Now, I’m not asking for people to stop using the word “ally” in the newer meaning. I can’t, not being that kind of influence on social justice movements everywhere, and not being able to command other people’s use of words. That ship has sailed. But I do think it’s fair and reasonable to demand that people distinguish between common-cause-ally and supporter-ally when using and hearing/reading the words, to avoid pointless arguments. And it’s not like it’s difficult to know which of the two meanings is used at any given time, since the common-cause-ally is bidirectional (for example, a black gay dude and a black straight woman are both each other’s allies in the fight against racism) while supporter-ally is unidirectional (The same dude can be an ally of the woman in fighting for women’s rights, and the woman can be his ally in fighting for gay rights; but it’s incoherent to say that a gay person is an ally to a straight person in the fight for gay rights, or that a woman is an ally to a man in the fight for women’s rights). Making this distinction in conversation and argument, I think, is quite important. Because without it, you get things like this article from Stephanie Zvan, which is an excellent description and analysis of the traditional common-cause-alliance, but completely fails to note that the word now also means “supporter of someone else’s cause”. Her article is an excellent description of alliance if it were about how atheists of different backgrounds can work together for the atheist cause; or how liberal atheists, liberal Christians, and liberal Muslims can, despite their differences, ally to fight against environmental destruction or for better education in public schools. But when it’s about straight people being allies to LGBT people in fights for LGBT-rights; white people being allies to people of color in the fight against racism; etc., then the old model of alliance fails: if your support is conditional on not having your fee-fees hurt; if your support amounts to a libertarianish “I already see/treat all people as equal”; if your support, because it’s based in the ignorance that comes with privilege, actually ends up counter-productive; then the people you claim alliance with absolutely get to point out that you’re not being much of a supporter-ally to them.

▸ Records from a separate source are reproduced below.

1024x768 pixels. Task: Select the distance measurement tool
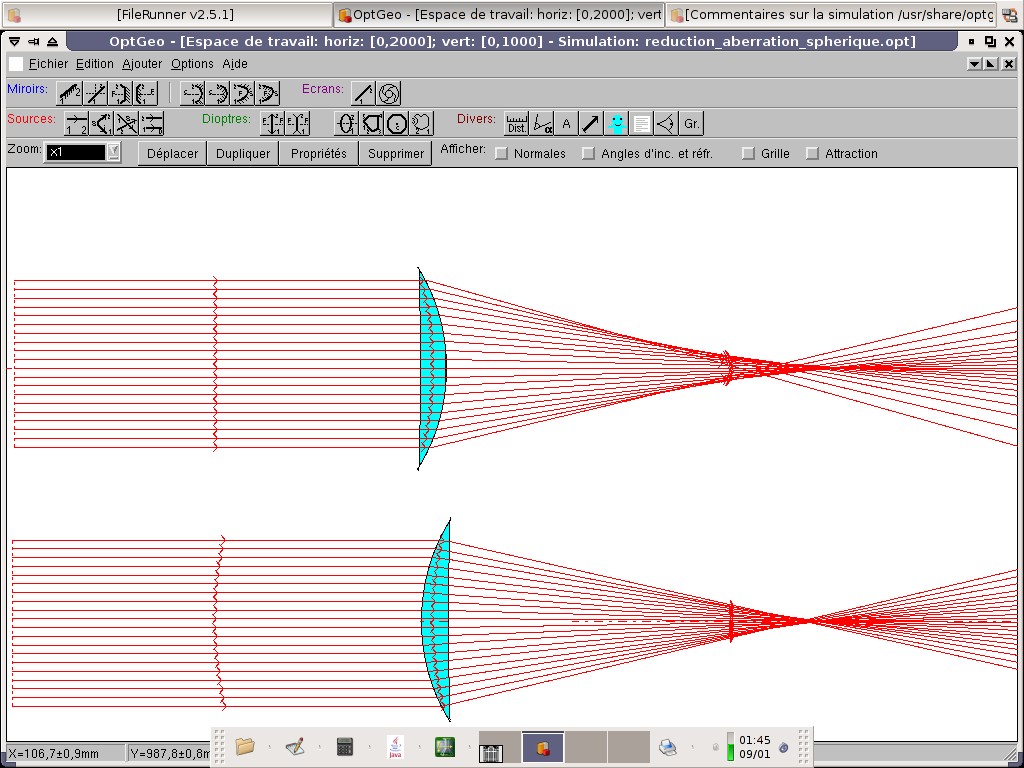pos(516,124)
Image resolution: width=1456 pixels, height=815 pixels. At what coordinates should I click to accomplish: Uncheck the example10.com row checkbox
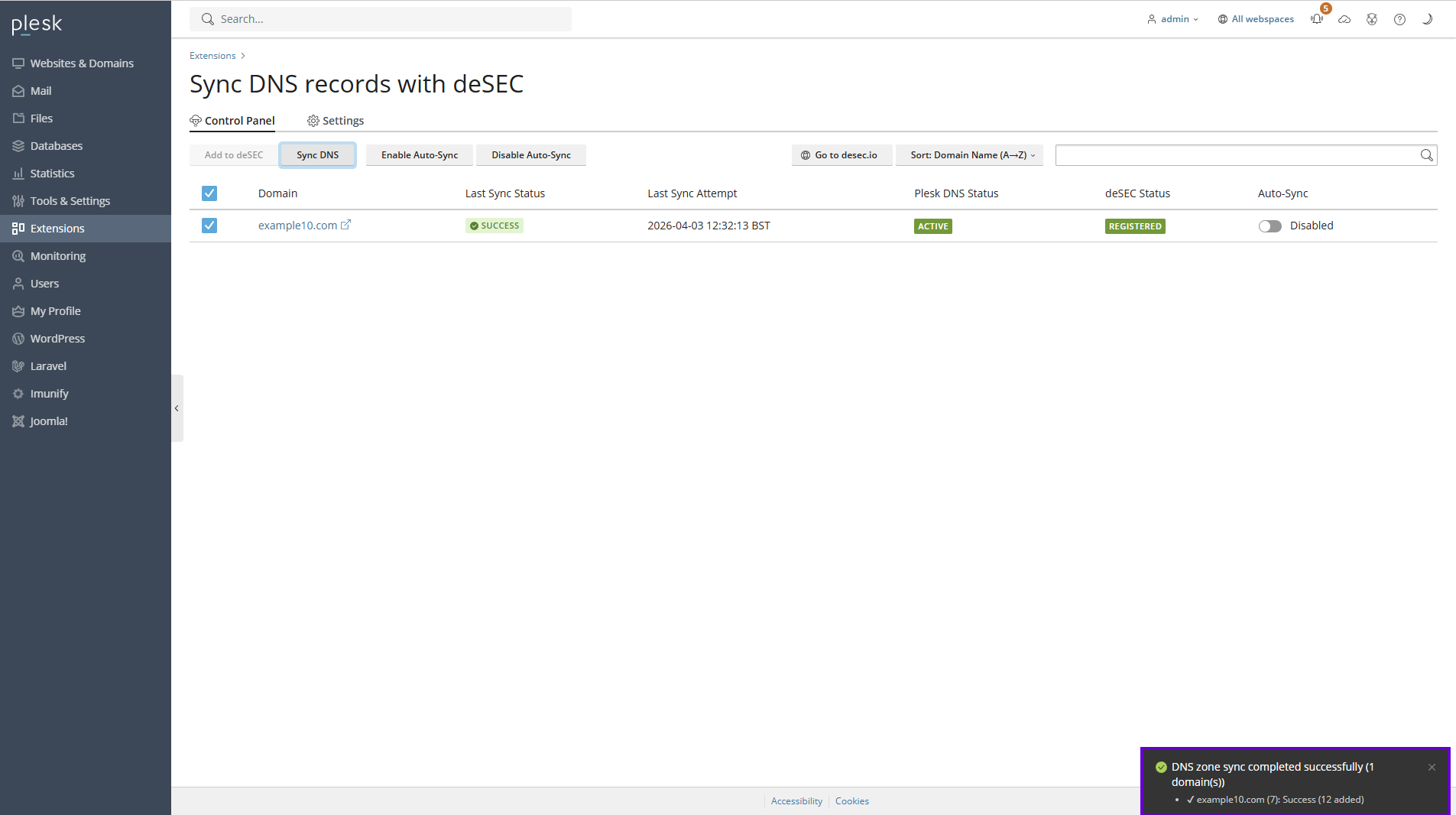(x=209, y=226)
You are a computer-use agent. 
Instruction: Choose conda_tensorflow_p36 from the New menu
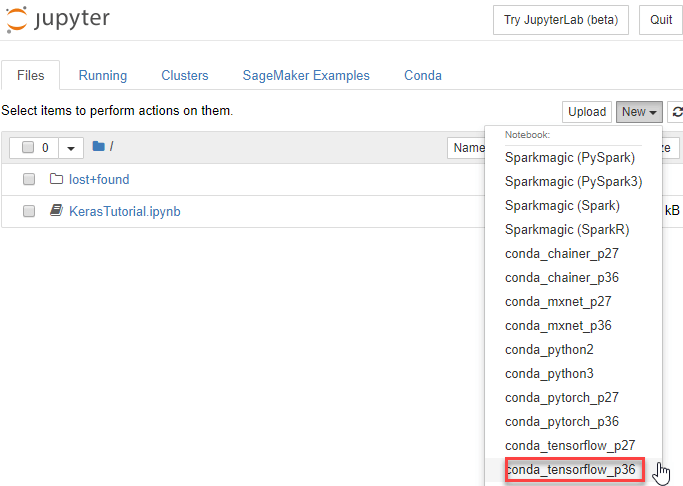(571, 469)
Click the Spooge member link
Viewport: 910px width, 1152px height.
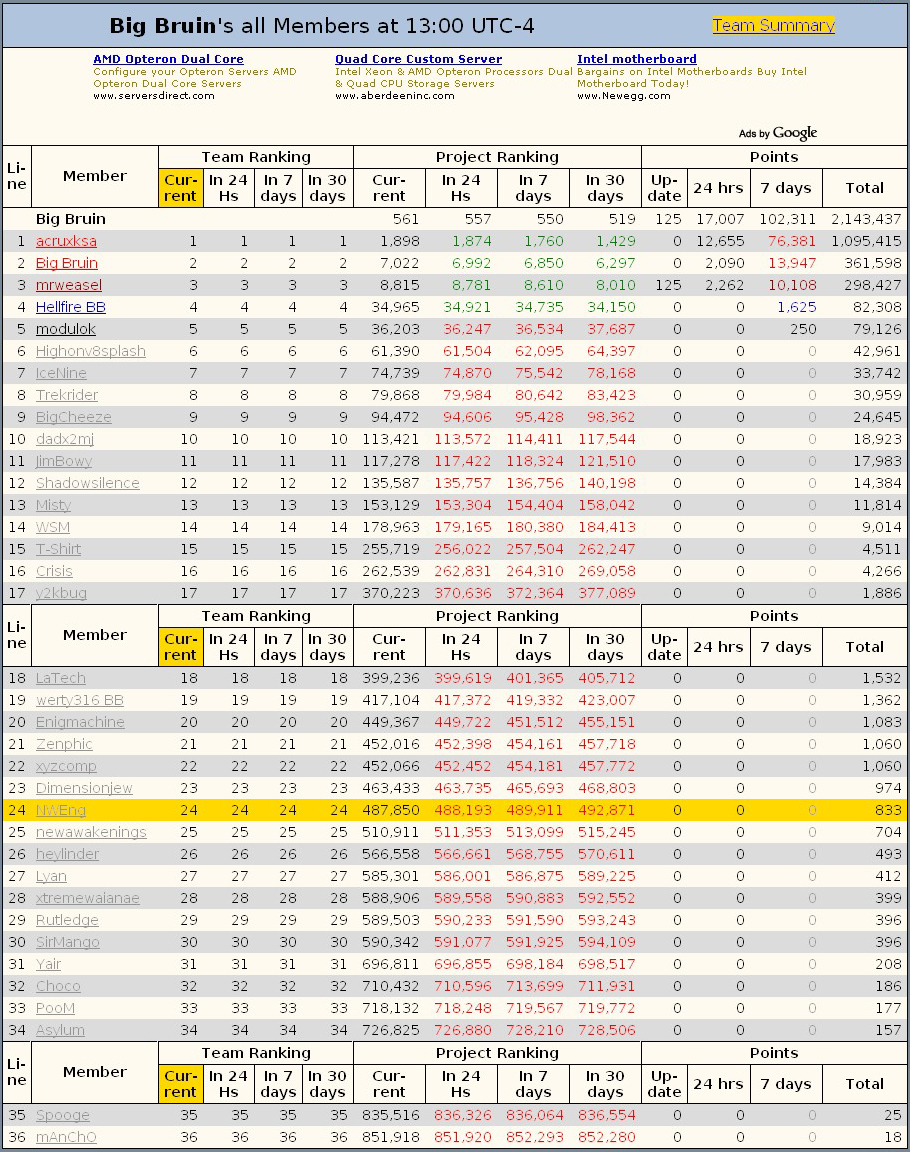pyautogui.click(x=63, y=1115)
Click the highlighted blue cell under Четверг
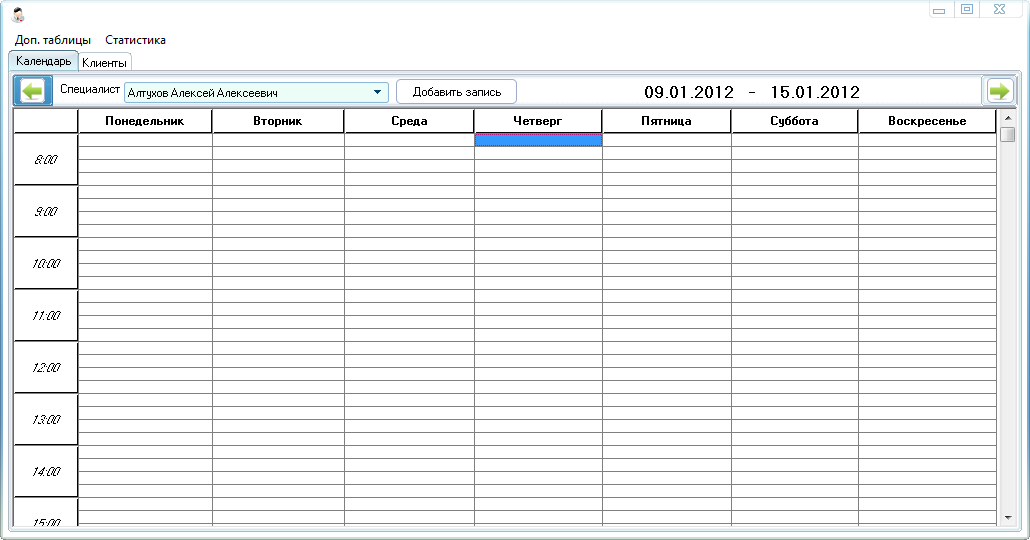 [x=538, y=141]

And just to make this very clear: while I think it would do good if everyone were more careful and conscious of this dual meaning, it’s primarily the privileged halves of such alliances I want to see take greater care in seeing the distinction, so that we can avoid dealing with pointless flailing about hurt pride when someone points out that one’s behavior hasn’t been very ally-like (read: has not been supportive of the people one claimed such an alliance to).

EDIT: one more important point about the difference: when someone uses the “you’re not my ally” line when it’s clearly about supporter-allies, it also makes no sense to assume that this is a statement about all alliances of the common-cause-category the two people in question may be in. I’ve seen people make the much stronger statements that social justice movement X isn’t for them because it’s insufficiently intersectional; I’ve seen people make statements claiming that a particular individual can make potentially harm a movement by making it less appealing to people on other axes of oppression because of their behavior, political position or whatever; but both of those are distinctly different than pointing out that a person with whom one is common-cause-allied in fights about X, Y, and Z is not an ally in the fight for one’s own rights.